** Start Passage **

The crud I successfully resisted for over a week finally got me. Everybody we know has it. People are laid out left and right. Monday was the no-breathe no-sleep day. Tuesday was hack-green-goo out of my lungs day. Wednesday is shaping up to be a no-voice cough-my-lungs-out day.
Because of this I have watched TV. A lot of TV. Because when you can’t breathe and therefore can’t sleep at 2:00 am, you want something only mildly entertaining which will hopefully lull you to sleep. Here is my sick TV report.
Gold Rush: White Water.
These people are the dumbest human beings in Alaska. First, they left all of their equipment by the river and left, and the river predictably swelled and dragged it all away. So they borrowed $50K from their arch nemesis, because why not, and bought untested equipment with it. Said equipment consisted of the dredge, through which they planned to run gravel and dirt from the bottom of a raging mountain river, and heated water diving suits, because the river is bloody cold.
They have to dive into white water in a complicated set up that involves three lines: an air hose for the diver to breathe, a hot water hose to keep the temperature of the suit up, and the power line for the vacuum tube with which they are sucking up gravel.
Do they test this set up? No. Because that would be the smart thing to do. They stuff a 72 year old man into the wet suit and send him into 38 degree Fahrenheit water. That would be about 3 degrees Celsius. First dive, he comes out of the water, and his face is purple, because he isn’t getting enough air. The hose junction is too narrow. And they don’t fix it until their arch nemesis sends an ex-Marine who is a commercial diver, who looks at their equipment and starts having kittens.
Their comms don’t work half of the time and they can’t hear what the diver is saying. On another dive, the son of the 72 year old keep calling into the com, “Dad? Dad?” and they are standing around waiting. You pull him up! If you don’t hear from your diver, you pull him up! They pull him up finally, he is half-drowned. The other time he nearly got hypothermia. They built a barricade diagonally to block the worst of the current, and then the leading dude decided that gold must be under that barricade, so he starts tunneling under it. The barricade breaks and now there is a hole, and current comes in, and everyone is amazed. I mean, that’s like sawing through the branch you’re sitting on.

** End Passage **
** Start Information given **

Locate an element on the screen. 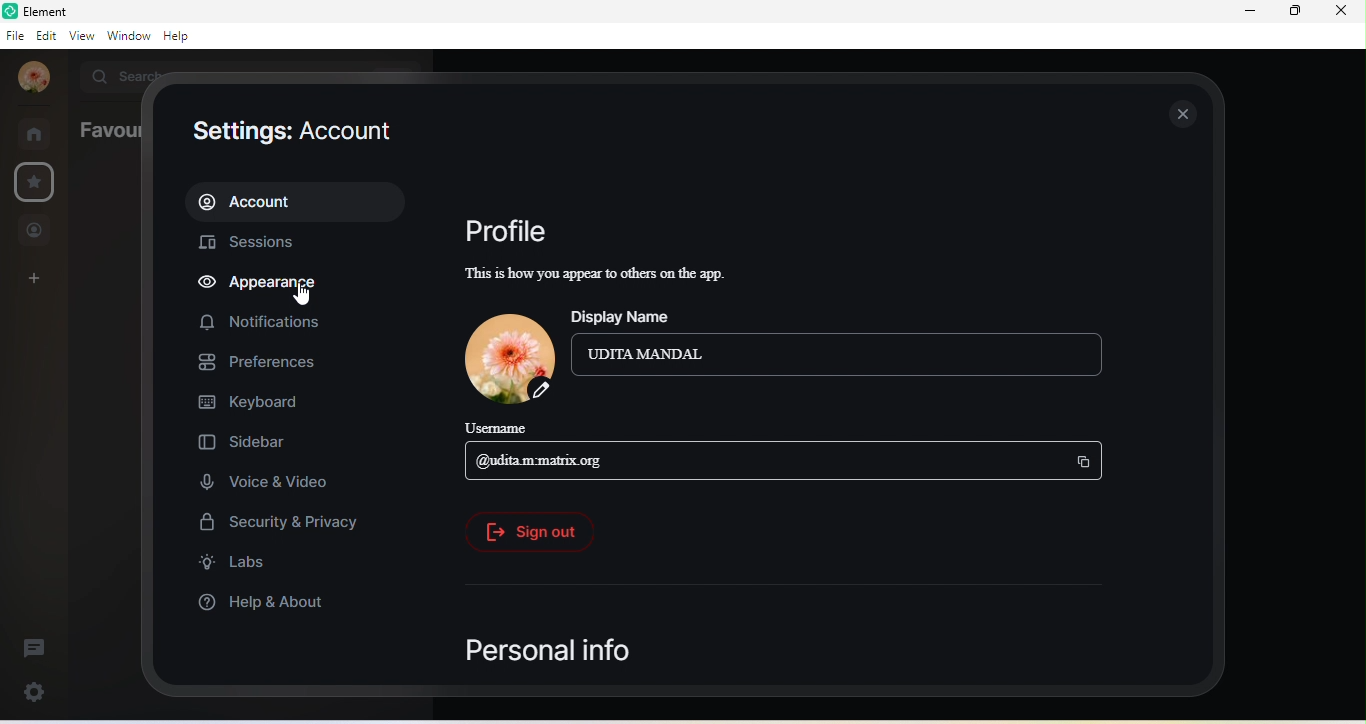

** End Information given **
** Start Information given **

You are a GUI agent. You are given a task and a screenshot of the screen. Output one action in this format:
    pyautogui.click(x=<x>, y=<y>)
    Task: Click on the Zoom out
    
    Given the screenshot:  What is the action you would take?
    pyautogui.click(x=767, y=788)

** End Information given **

* _What is asked_: Pick up the sick-day TV report about Gold Rush: White Water and keep writing from its final sentence.

* _Output for this task_:
Also, the ex-Marine dude is highly suspect. Okay, I live in an area with a very large Latin American immigrant population, Mexican, Colombian, Guatemalan, etc. I’ve lived here for about 10 years. I’ve never heard a Latin American immigrant to refer to another man as señor. Never. That dude jumped right of the central casting.
Five grown men dug in that river for weeks. They lived in a shed, nearly drowned, had to hire helicopter to carry their equipment, had to zip-line across a gorge to get to the work site, got themselves into serious debt, and spent their entire summer there. They got roughly 2 ounces of gold worth about $2,000. Total.
Apparently there is a second season. They don’t get any gold in that one either.
Something something aliens. Can’t tell you what the show is about. I turn it on and in ten minutes I’m out. The only thing I remember is that if the question is “Could ancient aliens be responsible for something,” the alien theorists believe that the answer is always yes.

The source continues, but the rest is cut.